── Supplied material ──

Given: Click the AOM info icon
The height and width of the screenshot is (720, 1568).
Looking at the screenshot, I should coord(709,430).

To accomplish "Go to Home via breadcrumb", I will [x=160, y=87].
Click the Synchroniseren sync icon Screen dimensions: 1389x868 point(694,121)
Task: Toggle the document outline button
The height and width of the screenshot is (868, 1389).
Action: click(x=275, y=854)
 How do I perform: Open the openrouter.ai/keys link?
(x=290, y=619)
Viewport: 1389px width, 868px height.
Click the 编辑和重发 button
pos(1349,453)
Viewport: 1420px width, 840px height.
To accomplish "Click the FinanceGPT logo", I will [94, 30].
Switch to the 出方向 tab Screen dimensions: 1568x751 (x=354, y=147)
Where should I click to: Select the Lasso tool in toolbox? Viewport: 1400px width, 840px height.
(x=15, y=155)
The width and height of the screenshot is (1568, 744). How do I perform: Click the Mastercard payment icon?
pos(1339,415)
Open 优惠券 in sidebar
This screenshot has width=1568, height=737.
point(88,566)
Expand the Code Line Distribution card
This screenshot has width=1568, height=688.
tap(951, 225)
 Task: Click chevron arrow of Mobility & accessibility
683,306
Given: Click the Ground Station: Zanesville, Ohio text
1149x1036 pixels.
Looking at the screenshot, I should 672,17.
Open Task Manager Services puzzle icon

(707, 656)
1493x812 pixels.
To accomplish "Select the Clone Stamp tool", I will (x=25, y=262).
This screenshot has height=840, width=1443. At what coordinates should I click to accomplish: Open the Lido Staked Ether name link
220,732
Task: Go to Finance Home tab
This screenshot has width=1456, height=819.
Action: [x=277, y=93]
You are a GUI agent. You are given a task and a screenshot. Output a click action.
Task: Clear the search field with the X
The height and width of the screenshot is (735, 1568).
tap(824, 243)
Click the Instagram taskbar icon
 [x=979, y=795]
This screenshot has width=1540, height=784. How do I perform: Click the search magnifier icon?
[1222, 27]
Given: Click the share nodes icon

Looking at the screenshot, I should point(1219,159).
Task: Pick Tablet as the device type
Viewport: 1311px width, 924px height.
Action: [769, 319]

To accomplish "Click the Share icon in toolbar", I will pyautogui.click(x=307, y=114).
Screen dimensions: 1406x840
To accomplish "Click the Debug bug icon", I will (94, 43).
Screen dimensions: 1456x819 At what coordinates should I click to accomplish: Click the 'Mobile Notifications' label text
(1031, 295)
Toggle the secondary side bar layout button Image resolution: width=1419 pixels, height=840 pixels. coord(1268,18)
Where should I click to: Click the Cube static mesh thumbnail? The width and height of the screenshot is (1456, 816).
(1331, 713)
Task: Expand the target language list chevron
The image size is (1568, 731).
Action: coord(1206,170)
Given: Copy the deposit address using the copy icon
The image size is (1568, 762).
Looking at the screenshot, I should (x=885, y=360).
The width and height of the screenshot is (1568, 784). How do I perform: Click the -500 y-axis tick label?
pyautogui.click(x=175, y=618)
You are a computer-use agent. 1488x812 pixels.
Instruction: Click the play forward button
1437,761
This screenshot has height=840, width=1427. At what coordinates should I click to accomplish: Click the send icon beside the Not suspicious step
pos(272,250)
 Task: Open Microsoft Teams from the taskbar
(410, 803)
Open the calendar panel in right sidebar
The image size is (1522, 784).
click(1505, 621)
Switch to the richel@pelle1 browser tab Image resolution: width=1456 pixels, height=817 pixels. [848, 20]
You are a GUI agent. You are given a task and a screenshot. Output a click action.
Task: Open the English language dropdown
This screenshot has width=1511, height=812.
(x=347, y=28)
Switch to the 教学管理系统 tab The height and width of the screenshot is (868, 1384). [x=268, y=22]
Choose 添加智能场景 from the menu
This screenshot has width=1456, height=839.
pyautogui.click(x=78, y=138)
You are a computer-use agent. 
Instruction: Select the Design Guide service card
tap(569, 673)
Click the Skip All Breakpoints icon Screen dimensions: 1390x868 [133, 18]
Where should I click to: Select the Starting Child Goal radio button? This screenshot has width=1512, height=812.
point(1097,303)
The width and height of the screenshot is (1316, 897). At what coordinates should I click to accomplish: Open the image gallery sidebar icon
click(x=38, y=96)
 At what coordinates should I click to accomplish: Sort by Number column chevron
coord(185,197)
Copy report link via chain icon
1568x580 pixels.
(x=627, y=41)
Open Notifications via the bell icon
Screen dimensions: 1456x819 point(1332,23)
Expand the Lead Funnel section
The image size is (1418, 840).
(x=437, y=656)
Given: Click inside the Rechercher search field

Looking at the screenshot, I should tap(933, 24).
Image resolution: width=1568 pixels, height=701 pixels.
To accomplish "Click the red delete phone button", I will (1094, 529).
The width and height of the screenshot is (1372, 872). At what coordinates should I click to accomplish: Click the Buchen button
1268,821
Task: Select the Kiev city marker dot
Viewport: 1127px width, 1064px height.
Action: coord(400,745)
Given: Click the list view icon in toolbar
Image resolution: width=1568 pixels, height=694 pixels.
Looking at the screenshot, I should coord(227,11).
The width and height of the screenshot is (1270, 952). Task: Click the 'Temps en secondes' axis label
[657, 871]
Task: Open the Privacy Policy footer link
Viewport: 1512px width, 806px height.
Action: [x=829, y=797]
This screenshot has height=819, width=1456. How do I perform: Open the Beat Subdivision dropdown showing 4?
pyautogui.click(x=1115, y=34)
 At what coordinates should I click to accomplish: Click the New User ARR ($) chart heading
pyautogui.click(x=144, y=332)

───

-- Required work --
Please give again the lines above between the line holding "The image size is (1568, 762)." and the line holding "Switch to the richel@pelle1", inclusive, exactly as they are and with nothing added.

-- Exercise output --
The image size is (1568, 762).
Looking at the screenshot, I should (x=885, y=360).
The width and height of the screenshot is (1568, 784). How do I perform: Click the -500 y-axis tick label?
pyautogui.click(x=175, y=618)
You are a computer-use agent. 1488x812 pixels.
Instruction: Click the play forward button
1437,761
This screenshot has height=840, width=1427. At what coordinates should I click to accomplish: Click the send icon beside the Not suspicious step
pos(272,250)
 Task: Open Microsoft Teams from the taskbar
(410, 803)
Open the calendar panel in right sidebar
The image size is (1522, 784).
click(1505, 621)
Switch to the richel@pelle1 browser tab Image resolution: width=1456 pixels, height=817 pixels. [848, 20]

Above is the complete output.